The maths teacher-turned successful racing entrepreneur has swapped his luxury Utley home -- complete with swimming pool and tennis Court -- for a prison cell, after a jury at Bradford Crown Court rejected his claims that the 27-year-old woman had consented to their sexual encounter.

The jury took just over an hour to find 41-year-old Booth guilty of indecently assaulting the au pair behind locked doors at his offices, in the grounds of Broughton Hall, near Skipton, in April last year.

But it was only after their verdict had been returned that it was revealed that the former proprietor of a private school in the North East had been given a suspended prison sentence in 1994 for "punishment" assaults on pupils with sticks or canes.

During Booth's five-day trial the jury heard how the au pair, who had answered an advert he had placed on the Internet, was taken to the offices of Isiris Racing Services just two days after arriving in this country.

She described how Booth gave her a list of rules and duties and also showed her a video in which he was seen to whip a naked woman on the buttocks with a riding crop.

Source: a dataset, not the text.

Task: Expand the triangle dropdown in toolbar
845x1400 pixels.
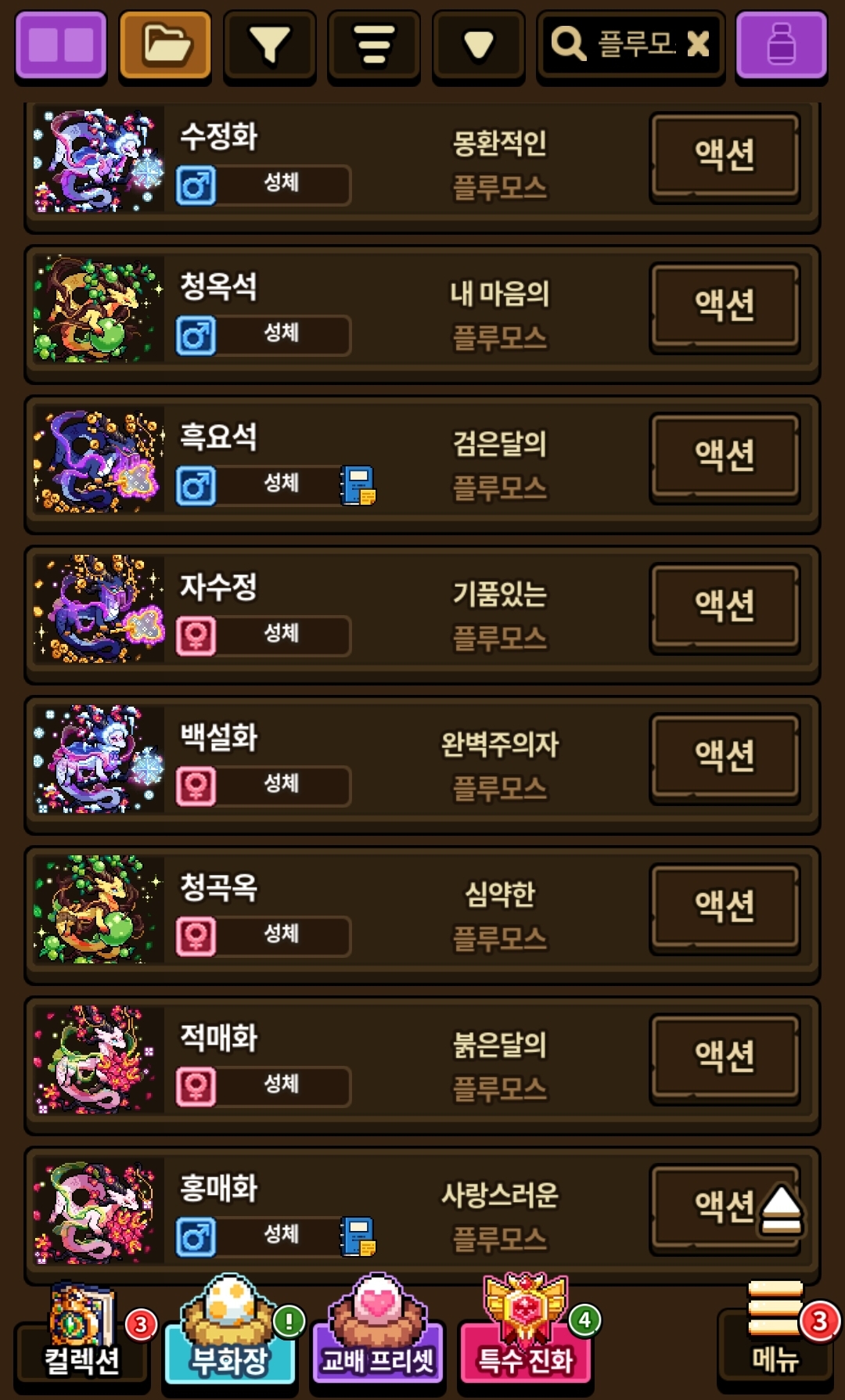Action: click(x=478, y=45)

The next day she again went to the offices, and after Booth's secretary had gone home he put on some music, closed the blinds and used her Portugese-English dictionary to try and get his victim to massage him.

During the terrifying encounter, Booth offered the woman money for sex and she told the jury that at one point she thought he was going to rape her.

She refused to take part in oral sex with him, but during the incident he indecently touched her breasts and private parts.

A few days later the woman sought help from Booth's secretary when she feared that he was going to "horse whip" her at the offices as punishment for refusing to have sex with him.

Booth denied any kind of sexual contact with the woman when he was arrested by police, but DNA tests later linked him to semen found on her T-shirt.

In court he claimed that the au pair had been flirting with him, but he had lied about the sexual encounter because he didn't want his current 20-year-old partner, Tammy, to find out.

After the jury's guilty verdict, Booth's barrister Timothy White said his racing business would inevitably collapse and he would have to use his savings to pay back clients who had invested money in it.

"He is not a man who will find the prison environment easy to bear -- exactly the opposite," he said.

"He will be a very vulnerable prisoner, and imprisonment will bear down very hard on him."

On Monday, Judge Peter Armstrong sentenced Booth, of Hollins Lane, Utley, to two years in prison and ordered him to pay the prosecution costs of £6,850.

He told the divorcee, who has three children from a previous marriage and two to his current girlfriend, that his victim should have had an enjoyable experience working for his family and learning English.

"Far from having an enjoyable experience, you subjected her to a most unpleasant indecent assault," he said.

"The only thing that can be said in your favour is that you did not persist beyond that which she says occurred.

"You then on the Friday of that week threatened to carry out physical punishment on her, having failed to bribe her with money to come up with the sexual favours that you were after."

Judge Armstrong added: "It seems to me that you are a man of considerable intelligence and considerable wealth, and thought that your intelligence and wealth were sufficient to overcome her will and ensure that she did not tell anyone about this.

"You lied through your teeth to the police and, although that doesn't increase the sentence and the fact that you had a trial and she had to relive the ordeal in court again does not increase the sentence which I have to pass, it means there are no mitigating features from those angles at all."

Judge Armstrong added that a substantial sentence was necessary, not only to deter Booth from committing such offences again, but also to deter others who might think that the Internet was an easy way to get au pairs on which to "slake their lust".